The next day, June 5, the New York Times blamed the editing process for letting a “rushed and flawed” essay through, and said that a review of the piece led the editors to conclude “that the essay fell short of our standards and should not have been published.” Two days later, Bennet left the editorial page desk.
It appears that the both-sides principle of the past generation is falling to what younger progressive journalists call moral clarity. But also at stake is the Enlightenment principle of fact-based argument. The Cotton piece was not rooted in reality; it was a narrative based in falsehoods and thus was fatally flawed. It could not contribute to public debate.
For his part, Cotton used the fight to advance the old Republican narrative. He told the Fox News Channel: “Within a day it turned into something like a struggle session from the Cultural Revolution in Mao’s China, where the adults had to prostrate themselves and apologize in front of the woke children that apparently now run the New York Times newsroom.” Republicans have applauded Cotton for exciting the Republican base by angering their opponents. He has raised $200,000 from the issue.
But it feels like Bennet’s resignation marks a shift in the media that has been building for months as newspapers and television chyrons increasingly check political falsehoods in favor of fact-based argument.

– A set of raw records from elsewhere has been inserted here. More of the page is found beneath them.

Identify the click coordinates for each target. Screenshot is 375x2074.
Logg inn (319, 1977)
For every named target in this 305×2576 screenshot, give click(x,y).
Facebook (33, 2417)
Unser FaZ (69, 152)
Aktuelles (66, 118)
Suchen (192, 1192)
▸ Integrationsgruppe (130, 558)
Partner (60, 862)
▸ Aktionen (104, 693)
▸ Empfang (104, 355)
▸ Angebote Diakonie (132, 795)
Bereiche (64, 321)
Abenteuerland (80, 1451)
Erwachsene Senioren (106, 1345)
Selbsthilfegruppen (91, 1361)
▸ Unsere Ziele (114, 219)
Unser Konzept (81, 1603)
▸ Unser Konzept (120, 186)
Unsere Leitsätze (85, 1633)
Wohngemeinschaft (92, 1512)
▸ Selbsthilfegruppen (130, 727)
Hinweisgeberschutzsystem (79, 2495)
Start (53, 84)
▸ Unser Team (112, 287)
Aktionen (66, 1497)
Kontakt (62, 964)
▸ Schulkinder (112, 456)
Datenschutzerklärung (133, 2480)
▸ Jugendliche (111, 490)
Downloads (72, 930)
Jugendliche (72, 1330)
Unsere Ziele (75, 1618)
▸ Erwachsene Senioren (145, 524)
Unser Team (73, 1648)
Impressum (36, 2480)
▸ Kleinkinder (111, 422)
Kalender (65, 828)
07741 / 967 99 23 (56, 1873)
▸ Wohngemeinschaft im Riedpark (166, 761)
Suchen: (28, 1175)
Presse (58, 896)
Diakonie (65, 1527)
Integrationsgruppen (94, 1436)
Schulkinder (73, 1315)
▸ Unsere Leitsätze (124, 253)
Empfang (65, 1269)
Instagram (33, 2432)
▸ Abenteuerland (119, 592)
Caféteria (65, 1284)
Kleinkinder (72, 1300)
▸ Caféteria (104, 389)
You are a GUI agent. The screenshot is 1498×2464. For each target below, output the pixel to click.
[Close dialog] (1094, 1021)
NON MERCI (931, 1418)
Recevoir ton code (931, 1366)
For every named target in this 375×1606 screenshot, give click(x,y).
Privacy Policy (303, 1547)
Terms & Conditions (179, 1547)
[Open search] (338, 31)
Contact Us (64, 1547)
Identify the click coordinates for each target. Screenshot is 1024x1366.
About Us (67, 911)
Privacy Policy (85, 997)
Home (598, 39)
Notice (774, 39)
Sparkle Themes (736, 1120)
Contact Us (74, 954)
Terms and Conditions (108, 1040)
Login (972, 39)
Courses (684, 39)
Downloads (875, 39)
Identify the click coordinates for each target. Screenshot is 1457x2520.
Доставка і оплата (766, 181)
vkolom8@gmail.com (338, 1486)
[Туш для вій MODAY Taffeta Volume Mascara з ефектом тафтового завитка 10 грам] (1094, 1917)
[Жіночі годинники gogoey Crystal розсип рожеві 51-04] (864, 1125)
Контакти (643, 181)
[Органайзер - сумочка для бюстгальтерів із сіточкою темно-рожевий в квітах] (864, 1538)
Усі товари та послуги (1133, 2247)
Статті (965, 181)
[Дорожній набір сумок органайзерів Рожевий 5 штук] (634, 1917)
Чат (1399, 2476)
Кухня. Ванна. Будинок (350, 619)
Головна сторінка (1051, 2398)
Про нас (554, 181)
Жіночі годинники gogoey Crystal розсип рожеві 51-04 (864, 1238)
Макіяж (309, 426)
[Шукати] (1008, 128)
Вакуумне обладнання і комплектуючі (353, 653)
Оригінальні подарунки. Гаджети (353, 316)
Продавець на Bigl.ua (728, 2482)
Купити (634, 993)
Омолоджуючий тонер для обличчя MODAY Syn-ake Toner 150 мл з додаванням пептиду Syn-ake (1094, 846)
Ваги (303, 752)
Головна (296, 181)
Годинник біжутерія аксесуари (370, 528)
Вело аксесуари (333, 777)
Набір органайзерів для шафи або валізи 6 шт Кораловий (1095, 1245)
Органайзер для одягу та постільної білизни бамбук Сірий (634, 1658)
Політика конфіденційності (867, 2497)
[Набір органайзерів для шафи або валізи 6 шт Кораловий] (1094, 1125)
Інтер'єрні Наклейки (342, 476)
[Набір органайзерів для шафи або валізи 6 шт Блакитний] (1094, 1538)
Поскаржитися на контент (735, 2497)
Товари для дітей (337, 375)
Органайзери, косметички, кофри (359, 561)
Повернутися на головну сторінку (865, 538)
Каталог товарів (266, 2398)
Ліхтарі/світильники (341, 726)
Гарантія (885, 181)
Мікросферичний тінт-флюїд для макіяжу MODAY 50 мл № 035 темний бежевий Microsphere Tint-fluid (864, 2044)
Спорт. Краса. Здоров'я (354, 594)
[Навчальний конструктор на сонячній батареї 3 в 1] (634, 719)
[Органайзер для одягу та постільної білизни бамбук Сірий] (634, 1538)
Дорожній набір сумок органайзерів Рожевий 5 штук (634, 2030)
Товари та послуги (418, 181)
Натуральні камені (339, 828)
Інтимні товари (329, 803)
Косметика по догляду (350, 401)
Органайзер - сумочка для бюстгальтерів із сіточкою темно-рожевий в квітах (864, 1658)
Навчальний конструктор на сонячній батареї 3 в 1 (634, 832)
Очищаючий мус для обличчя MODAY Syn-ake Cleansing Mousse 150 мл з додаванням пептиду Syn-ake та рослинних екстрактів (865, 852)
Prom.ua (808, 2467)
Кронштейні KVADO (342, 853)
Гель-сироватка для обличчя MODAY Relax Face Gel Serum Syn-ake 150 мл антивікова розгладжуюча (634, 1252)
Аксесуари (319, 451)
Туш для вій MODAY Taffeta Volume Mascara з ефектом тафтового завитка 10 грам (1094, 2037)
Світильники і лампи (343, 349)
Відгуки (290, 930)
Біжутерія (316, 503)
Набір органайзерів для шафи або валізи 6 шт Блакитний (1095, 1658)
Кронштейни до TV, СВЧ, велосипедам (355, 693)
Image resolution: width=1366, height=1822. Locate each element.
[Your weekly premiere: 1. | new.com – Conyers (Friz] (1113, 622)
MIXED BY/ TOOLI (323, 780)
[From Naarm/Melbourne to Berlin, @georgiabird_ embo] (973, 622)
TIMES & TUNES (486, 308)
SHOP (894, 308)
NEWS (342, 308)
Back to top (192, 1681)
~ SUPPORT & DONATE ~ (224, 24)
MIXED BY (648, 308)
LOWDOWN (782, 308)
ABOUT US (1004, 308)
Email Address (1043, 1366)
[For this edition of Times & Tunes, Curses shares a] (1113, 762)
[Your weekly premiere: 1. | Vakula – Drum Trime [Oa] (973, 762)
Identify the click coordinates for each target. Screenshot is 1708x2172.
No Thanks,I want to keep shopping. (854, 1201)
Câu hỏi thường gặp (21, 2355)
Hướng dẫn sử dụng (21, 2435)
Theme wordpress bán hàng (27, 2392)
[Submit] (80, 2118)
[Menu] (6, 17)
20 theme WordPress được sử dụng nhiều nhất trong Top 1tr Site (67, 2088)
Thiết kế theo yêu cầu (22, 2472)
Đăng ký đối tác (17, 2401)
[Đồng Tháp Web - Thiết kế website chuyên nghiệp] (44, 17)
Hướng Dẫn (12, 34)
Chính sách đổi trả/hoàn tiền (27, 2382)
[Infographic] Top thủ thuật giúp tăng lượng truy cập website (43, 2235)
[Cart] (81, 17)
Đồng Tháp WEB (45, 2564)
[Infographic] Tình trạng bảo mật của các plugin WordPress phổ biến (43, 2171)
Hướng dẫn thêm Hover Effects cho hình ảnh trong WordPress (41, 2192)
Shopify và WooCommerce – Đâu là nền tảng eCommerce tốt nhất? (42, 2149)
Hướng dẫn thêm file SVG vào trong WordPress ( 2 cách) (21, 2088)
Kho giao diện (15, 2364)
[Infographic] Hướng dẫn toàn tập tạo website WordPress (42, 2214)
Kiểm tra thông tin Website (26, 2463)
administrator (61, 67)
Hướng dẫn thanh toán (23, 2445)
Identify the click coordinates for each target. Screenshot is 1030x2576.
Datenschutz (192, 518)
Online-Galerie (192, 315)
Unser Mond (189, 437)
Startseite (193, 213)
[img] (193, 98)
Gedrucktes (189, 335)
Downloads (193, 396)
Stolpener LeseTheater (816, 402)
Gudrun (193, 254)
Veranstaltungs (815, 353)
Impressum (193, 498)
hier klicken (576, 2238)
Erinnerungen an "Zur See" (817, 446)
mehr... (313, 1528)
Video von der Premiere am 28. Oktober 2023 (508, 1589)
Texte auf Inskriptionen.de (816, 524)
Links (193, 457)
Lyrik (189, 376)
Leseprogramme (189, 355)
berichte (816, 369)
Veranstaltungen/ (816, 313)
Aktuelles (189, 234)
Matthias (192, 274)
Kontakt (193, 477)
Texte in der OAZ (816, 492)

The right has always been better than its opponents at driving a clear narrative. That discrepancy showed today, as protesters have begun to call for Americans to “defund the police,” a phrasing that already has Republican opponents talking about keeping constituents safe. What most reformers mean by that phrase reflects that, as we have defunded education, housing, mental health facilities, and so on, our towns and cities increasingly have turned the functions of those institutions over to police. Reformers want to shrink police responsibilities and decrease funding from police budgets, investing instead in the other community resources that have lost money as police departments have gained it. Most are not calling for abolishing police departments altogether. They are using “defund” in the same way Republicans have called for defunding social programs.
But those who want police reforms are fighting over the phrase as they disagree about what, exactly, it means.